Der von der Baubehörde erster Instanz beigezogene bautechnische Amtssachverständige führte in seinem Gutachten vom aus, dass die geplante Wohnhausanlage zur genehmigten Entrindungsanlage der Beschwerdeführer einen Abstand von ca. 170 m aufweise. Im ungünstigsten Fall der Schallausbreitung (Punktquelle ohne Abschirmung und Annahme eines ebenen Gebäudes, kein Zeitbezug der Einsatzdauer) ergebe sich ein Immissionspegel von 54 dB an der Gebäudeaußenwand der geplanten Wohnanlage. Gemäß den Anforderungen der Oö. Grenzwerteverordnung sei für Wohngebiete tagsüber ein (zur Beurteilung heranziehbarer) Grenzwert von 55 dB als Beurteilungspegel zulässig. Die zu erwartenden Lärmimmissionen überschritten diesen Grenzwert nicht.

Die Beschwerdeführer wiesen in ihrer hiezu abgegebenen Stellungnahme vom u.a. darauf hin, der Sachverständige habe in seinem Gutachten unberücksichtigt gelassen, dass in der bewilligten Betriebsanlage nicht nur mit der Kapsäge Holz geschnitten werde; auch an anderen Stellen des Betriebsgeländes werde mit Kreissägen Holz geschnitten.

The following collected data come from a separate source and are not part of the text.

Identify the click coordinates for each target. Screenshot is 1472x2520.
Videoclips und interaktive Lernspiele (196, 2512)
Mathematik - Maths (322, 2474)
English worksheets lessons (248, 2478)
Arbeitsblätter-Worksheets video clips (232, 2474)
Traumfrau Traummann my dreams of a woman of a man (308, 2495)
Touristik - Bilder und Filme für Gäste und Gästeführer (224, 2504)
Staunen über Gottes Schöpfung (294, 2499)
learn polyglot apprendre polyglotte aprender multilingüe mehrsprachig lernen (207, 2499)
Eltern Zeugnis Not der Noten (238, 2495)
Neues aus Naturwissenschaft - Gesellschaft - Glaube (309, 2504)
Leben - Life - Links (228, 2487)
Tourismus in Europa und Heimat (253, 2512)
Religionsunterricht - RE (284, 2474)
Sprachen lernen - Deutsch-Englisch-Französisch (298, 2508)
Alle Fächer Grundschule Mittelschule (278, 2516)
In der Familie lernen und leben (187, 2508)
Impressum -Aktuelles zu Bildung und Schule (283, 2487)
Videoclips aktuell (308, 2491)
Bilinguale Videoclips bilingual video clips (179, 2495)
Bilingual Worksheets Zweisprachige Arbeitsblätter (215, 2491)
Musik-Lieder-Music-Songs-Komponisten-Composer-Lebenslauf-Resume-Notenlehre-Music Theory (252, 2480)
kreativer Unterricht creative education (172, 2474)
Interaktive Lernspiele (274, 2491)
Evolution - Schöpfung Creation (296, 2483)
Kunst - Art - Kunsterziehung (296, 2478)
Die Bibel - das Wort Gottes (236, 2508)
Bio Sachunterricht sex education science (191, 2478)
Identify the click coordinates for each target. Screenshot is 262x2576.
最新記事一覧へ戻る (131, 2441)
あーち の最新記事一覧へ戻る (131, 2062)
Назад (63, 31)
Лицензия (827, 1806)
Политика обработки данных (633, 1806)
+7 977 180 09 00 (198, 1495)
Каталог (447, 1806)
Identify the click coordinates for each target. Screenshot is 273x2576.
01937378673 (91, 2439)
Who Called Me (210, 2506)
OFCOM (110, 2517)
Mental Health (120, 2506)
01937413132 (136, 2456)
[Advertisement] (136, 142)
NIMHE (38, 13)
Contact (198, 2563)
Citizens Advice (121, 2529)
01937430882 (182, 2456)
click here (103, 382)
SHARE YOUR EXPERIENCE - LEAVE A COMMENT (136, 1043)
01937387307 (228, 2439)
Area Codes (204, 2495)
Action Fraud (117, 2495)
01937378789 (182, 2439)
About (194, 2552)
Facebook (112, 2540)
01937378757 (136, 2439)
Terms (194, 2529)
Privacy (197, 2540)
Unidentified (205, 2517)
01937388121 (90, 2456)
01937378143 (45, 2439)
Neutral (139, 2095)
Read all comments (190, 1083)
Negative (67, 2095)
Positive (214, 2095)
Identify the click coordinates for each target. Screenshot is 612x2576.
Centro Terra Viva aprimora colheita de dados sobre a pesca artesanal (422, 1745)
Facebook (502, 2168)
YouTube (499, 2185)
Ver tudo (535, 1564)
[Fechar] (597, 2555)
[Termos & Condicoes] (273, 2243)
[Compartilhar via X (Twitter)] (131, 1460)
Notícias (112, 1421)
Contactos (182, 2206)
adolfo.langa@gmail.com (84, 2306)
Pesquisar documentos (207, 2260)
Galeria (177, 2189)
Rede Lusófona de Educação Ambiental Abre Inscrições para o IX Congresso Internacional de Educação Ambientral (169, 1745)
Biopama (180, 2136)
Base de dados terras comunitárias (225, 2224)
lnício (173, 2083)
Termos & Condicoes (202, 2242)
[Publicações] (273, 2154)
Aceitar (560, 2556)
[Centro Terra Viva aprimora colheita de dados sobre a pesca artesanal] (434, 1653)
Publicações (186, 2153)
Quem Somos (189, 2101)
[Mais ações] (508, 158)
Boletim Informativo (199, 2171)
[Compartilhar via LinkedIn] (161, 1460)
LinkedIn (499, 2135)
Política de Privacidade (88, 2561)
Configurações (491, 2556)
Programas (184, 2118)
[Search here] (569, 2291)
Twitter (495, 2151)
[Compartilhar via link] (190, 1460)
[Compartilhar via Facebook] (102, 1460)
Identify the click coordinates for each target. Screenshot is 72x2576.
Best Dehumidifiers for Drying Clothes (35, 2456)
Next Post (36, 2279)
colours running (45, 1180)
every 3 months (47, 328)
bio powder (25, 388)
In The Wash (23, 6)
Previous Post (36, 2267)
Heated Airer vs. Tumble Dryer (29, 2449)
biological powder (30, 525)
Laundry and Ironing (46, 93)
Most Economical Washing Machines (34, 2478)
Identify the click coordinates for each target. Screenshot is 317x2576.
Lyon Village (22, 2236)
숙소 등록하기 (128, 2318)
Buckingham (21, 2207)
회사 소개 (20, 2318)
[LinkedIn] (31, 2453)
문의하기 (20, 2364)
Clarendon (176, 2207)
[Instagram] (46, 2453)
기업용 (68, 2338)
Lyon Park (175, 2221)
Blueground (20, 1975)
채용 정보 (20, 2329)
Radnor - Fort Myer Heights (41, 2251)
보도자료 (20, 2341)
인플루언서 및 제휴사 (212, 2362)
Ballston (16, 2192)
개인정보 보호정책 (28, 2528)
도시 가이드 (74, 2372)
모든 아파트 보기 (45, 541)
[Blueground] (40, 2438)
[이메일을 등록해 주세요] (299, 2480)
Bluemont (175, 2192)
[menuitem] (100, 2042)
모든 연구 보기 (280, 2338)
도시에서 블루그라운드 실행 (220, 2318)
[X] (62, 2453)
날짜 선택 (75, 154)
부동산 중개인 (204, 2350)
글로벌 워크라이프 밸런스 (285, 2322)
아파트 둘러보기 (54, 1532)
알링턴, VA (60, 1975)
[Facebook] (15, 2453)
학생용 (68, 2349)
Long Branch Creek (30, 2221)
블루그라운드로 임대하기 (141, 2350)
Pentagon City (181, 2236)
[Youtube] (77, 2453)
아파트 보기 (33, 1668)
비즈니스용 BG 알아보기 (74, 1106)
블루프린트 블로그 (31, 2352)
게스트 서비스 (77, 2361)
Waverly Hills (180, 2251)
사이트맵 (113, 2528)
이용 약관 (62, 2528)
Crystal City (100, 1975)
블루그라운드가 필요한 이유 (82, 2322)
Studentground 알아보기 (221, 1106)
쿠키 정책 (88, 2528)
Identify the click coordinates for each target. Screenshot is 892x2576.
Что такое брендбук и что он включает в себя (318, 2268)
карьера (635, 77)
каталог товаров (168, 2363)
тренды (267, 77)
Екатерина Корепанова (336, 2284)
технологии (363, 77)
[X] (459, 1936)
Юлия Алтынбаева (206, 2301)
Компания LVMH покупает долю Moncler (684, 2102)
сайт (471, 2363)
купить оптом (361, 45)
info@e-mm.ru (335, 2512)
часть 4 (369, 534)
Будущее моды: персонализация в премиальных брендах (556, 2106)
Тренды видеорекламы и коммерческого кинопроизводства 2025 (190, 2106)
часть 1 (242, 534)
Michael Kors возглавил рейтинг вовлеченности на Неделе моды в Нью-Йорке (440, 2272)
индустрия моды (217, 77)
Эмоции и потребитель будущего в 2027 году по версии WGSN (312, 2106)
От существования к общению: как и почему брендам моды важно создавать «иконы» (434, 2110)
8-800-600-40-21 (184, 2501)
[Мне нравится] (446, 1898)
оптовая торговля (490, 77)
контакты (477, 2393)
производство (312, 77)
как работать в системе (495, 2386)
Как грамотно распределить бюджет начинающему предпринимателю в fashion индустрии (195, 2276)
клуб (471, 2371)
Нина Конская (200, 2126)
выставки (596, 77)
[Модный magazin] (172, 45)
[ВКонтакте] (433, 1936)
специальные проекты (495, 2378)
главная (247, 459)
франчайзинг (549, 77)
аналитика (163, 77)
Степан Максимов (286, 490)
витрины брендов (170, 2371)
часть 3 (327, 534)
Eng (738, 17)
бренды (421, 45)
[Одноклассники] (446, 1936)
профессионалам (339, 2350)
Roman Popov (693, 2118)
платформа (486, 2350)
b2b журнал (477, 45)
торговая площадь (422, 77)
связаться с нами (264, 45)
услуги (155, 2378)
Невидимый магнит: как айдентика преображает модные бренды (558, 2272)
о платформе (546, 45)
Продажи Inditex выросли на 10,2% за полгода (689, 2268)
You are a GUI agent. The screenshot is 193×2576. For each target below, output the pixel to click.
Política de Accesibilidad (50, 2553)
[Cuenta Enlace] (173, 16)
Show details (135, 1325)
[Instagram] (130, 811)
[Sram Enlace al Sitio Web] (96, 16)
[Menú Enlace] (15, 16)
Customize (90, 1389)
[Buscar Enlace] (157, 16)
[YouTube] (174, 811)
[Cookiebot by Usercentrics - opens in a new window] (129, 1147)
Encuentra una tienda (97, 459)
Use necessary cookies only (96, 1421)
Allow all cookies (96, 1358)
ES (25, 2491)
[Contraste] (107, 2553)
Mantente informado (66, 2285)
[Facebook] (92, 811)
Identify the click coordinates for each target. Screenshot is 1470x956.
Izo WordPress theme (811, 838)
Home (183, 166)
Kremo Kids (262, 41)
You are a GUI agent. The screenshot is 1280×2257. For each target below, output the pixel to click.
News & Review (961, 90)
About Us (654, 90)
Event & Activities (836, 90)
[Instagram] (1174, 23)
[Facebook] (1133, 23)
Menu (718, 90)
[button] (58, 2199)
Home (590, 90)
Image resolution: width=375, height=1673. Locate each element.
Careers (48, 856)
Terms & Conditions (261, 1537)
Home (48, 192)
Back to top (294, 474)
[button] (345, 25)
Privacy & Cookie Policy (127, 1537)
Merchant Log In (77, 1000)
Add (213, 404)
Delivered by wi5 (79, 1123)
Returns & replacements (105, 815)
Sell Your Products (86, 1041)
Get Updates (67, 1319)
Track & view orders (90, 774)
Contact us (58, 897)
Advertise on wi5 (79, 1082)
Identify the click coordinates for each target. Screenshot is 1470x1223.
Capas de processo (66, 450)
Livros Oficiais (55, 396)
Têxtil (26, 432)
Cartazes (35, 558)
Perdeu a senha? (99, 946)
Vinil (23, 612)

Der bautechnische Amtssachverständige erstattete am eine ergänzende fachkundige Stellungnahme, in welcher die Vorlage entsprechender Genehmigungsbescheide angeregt wurde, um ein schalltechnisches Gutachten auf Basis dieser Bescheide als Nachweis über die zulässigen Lärmemissionen am Betriebsstandort erstatten zu können.

In seinem ergänzenden Gutachten vom führte der lärmtechnische Amtssachverständige sodann aus, dass für die Betriebsanlage der zweitbeschwerdeführenden Gesellschaft gewerbebehördliche Betriebsanlagengenehmigungsbescheide aus den Jahren 1955 (Genehmigung der Errichtung eines neuen Sägewerks), 1965 (Genehmigung einer Krananlage), 1973 (Genehmigung und Betriebsbewilligung einer mechanischen Entrindungs-, Kap-, Sortier- und Förderanlage) und 1976 (zusätzliche Auflagen für die Entrindungsanlage) vorlägen. Weitere Genehmigungsbescheide bezögen sich auf Trockenanlagen und den Holzlagerplatz. Nur im Bescheid vom seien für tagsüber Emissions- bzw. Immissionswerte bei den Wohngebäuden der Nachbarschaft festgelegt worden. Der zulässige Schallpegel sei damals mit 65 dB(A) fixiert worden. Der zulässige Schallimmissionsgrenzwert betrage nach der Oö. Grenzwerteverordnung für Wohngebiet 55 dB(A). Die Schallimmissionen (Beurteilungspegel), die der Betrieb auf Grund der Genehmigungsbescheide in den Immissionspunkten verursachen dürfe, hätten folgende Werte: am westlichsten Punkt der Parzelle Nr. 77 (altes Betriebsgebäude) ca. 5 m über dem EG-Fußboden (IMP VI West): 43 dB(A) und an der westlichen Ecke des westlichen Wohnhauses der Gruppe VII, ca. 5 m über dem EG-Fußboden (IMP VII West): 47 dB(A). Diese Werte lägen um 12 bzw. 8 dB unter dem zulässigen Grenzwert von 55 dB(A).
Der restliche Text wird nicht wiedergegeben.